At first I was delighted to see the pictures! Then it quickly sank in how much weight I’d gained since then. Feelings of Shame. Disgust. I always feel that if having a baby had been involved in the passage of time, then it’s the golden ticket out of shame. I probably only feel that way because I haven’t carried a child though. The probably 30 or so pounds I’d gained largely came from owning a car. Also that I’d partnered up with someone who is not a vegetarian, so I started eating differently… and learned how great wine is.
That first day of seeing the old photos was tumultuous.
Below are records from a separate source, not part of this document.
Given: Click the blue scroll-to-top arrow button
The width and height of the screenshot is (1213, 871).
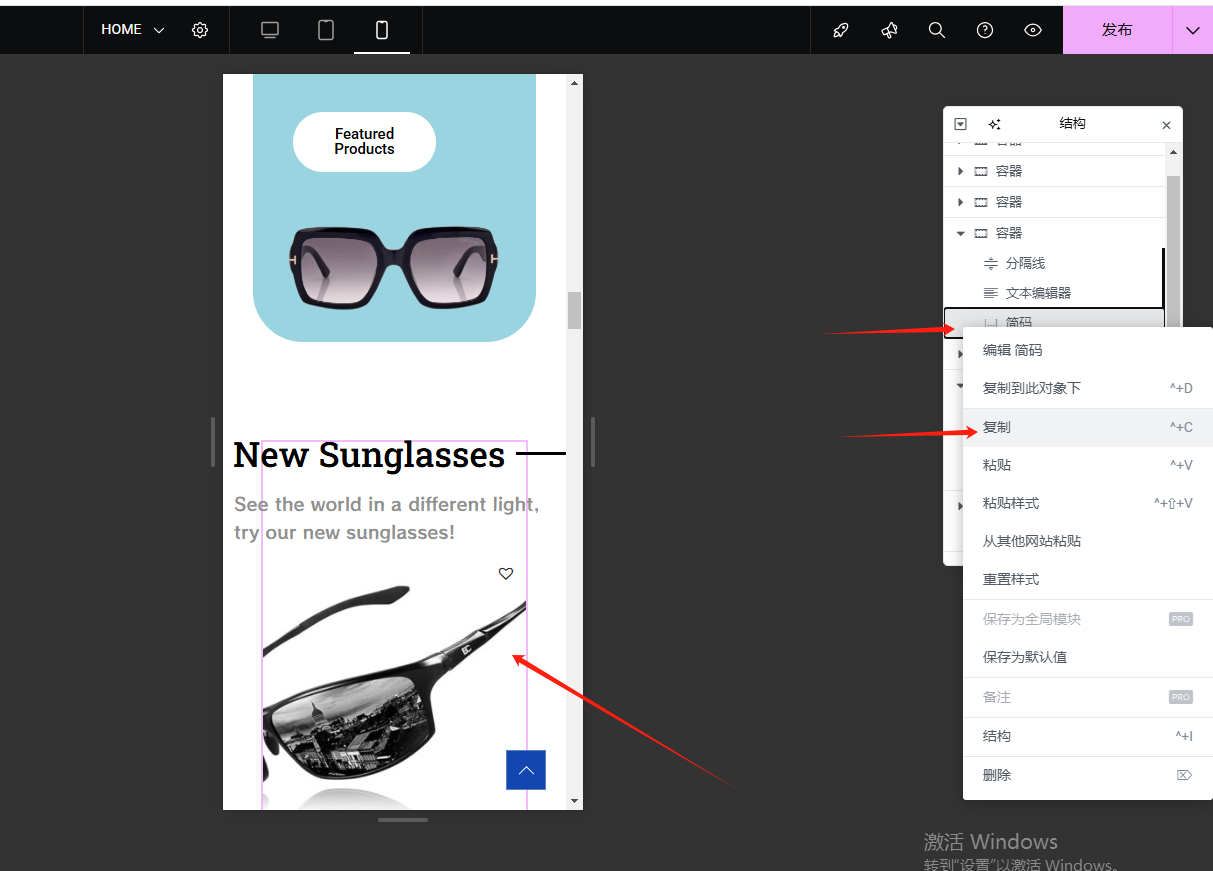Looking at the screenshot, I should coord(526,770).
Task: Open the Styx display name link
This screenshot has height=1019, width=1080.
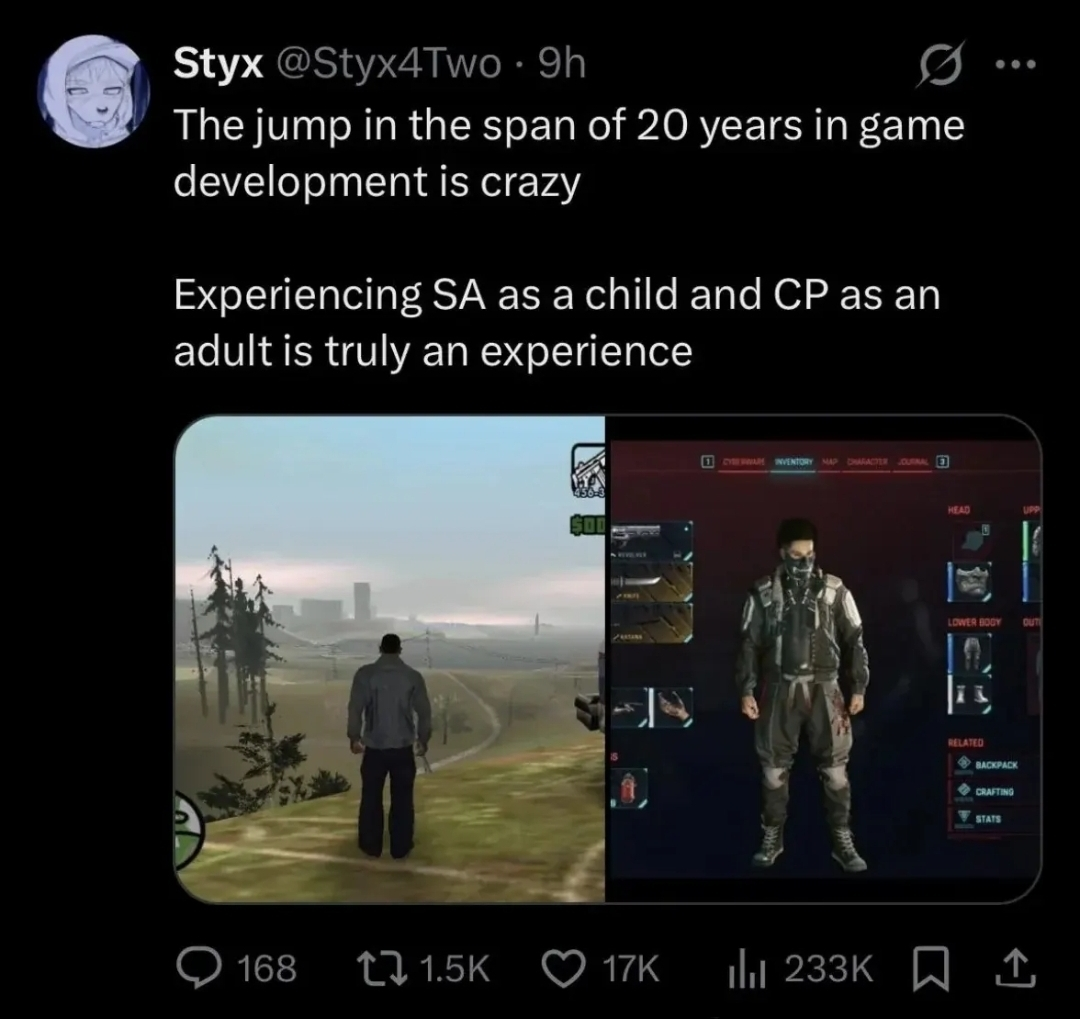Action: 218,64
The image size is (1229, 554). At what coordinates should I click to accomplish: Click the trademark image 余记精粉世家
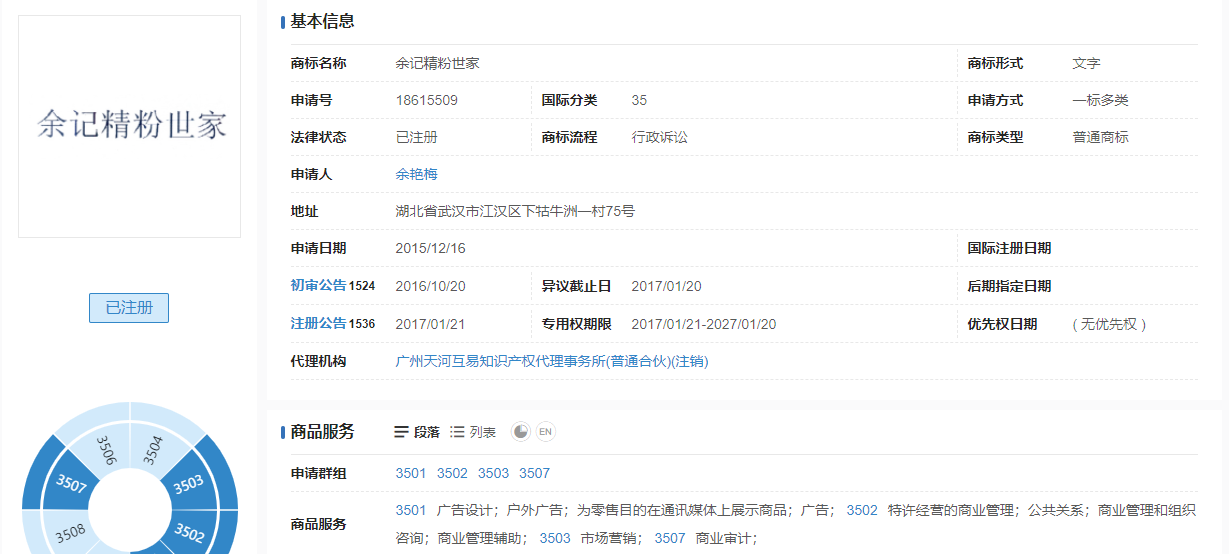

I had a line from the song Breathe by Anna Nalick on repeat in my head:
Life’s like an hourglass glued to the table No one can find the rewind button, girl So cradle your head in your hands And breathe, just breathe
Even though I knew that those words were being gifted to me, and I believed the words to be true, I became desperate to find the rewind button. At all costs. Inserting a couple more exercise classes into the week. No dairy. No meat. (My husband would add No fun.) Control. Seeking control, because, clearly, during the last 8 years, I’d lost it.
My inner guide stayed strong throughout the stormy anger, whispering “If this was a friend, what advice would you give if she went off the rails like this?” and “You’re happy, you have a happy life, why this need for your body to be the same as it was in your early twenties?” Yes. Why indeed? What is it about this 20 year old body that seems so coveted? Young people are dying to hurry up and get there. Older people are buying all the creams, trying all the gimmicks, to get back there. This age group shown in most of the ads, carved into idealized candles. It’s been going on for centuries! Think of all the Greek statues. It’s a time in life we seem to be in awe of. A time for romance, idealist views, passion, new life, not to mention the height of athleticism. And when we pass this time in our life, is it steady decline? Morbid thought, but not altogether untrue. We have plenty of years left to live after the golden decade; it encourages us to find new meaning for our life. To see strength in our inner beauty and values.
My ego is afraid of being less lovable, seeming less healthy, and is ill at ease with ageing. I breathe and sit with this knowledge. I find understanding for my ego, try to soothe its anxiety. The girl in the old picture was lonely, that’s why she threw the party, to have people around, so desperate to not be alone. She paid $300 she didn’t have because she thought it’d make her feel beautiful. She had no idea where her life was going and it was a struggle to find peace.
My ego says, “if you work your way back down to that shape, I bet you’ll be really happy”. I pause to consider its advice. I already have that happiness right now as I am. I’m married to a man who adores me for all that I am. My work is all my own. I design it, direct it, birth it into the world and it’s very fulfilling. With my introduction to meditation and feelings of wholeness, I’ve found that I’m not lonely when I’m alone. I laugh a lot these days. The happiness didn’t lie in the shape of my body. It still doesn’t.
Despite all the mature logic, I still desire to look the way I did in that picture. I’d call this a “flare up and soothe”. I’m not cured, it’s not that easy. My naturist friend worries I’ve learned nothing from all my years at a naturist resort. I think I’m much further ahead armed with my naturist perspective. It’s a journey. The ego has a loud voice, but it’s not the only voice. I’m grateful that I know how to sit and be with myself. To uncover my truth. To breathe, just breathe.